Task goal -
Please repeat the items from the line with "Given: Click the Software Version field" up to and including the line with "tap(87, 174)", swapping "Software Version" for "Firmware Version" and leaving everything else unchanged.

Items -
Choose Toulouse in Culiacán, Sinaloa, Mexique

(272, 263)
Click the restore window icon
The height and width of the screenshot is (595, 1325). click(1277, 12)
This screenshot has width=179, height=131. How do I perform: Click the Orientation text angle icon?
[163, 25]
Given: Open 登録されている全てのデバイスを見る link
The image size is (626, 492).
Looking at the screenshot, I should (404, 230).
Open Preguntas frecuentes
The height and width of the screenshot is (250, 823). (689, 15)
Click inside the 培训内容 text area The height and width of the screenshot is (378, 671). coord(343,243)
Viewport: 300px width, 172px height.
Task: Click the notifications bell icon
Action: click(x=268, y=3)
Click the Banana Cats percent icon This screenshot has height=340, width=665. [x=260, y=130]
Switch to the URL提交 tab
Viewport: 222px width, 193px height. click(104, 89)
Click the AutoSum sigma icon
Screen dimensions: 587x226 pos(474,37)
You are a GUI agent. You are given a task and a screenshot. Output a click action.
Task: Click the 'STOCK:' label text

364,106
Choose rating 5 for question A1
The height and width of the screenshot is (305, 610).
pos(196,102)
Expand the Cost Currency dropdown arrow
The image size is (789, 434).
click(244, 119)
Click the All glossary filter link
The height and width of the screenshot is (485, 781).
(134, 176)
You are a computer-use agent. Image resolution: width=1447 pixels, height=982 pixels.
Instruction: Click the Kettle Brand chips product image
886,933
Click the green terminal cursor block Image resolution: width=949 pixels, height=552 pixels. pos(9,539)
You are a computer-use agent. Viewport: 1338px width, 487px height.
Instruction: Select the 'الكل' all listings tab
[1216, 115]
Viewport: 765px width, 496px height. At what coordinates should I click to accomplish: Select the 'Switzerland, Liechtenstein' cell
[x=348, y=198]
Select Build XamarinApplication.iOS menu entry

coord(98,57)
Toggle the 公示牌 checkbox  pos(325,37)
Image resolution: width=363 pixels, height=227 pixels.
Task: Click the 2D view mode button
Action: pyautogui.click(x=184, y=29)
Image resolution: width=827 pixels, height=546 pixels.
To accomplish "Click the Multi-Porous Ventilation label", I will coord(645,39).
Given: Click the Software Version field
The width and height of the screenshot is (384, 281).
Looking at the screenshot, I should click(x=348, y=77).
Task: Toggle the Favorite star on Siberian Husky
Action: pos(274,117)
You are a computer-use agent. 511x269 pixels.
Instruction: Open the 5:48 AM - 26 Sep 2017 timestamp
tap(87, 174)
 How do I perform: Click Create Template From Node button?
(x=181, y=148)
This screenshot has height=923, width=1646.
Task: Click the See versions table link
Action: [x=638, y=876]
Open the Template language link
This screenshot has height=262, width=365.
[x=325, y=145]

Answer to the problem -
Given: Click the Firmware Version field
The width and height of the screenshot is (384, 281).
Looking at the screenshot, I should click(x=348, y=77).
Task: Toggle the Favorite star on Siberian Husky
Action: pos(274,117)
You are a computer-use agent. 511x269 pixels.
Instruction: Open the 5:48 AM - 26 Sep 2017 timestamp
tap(87, 174)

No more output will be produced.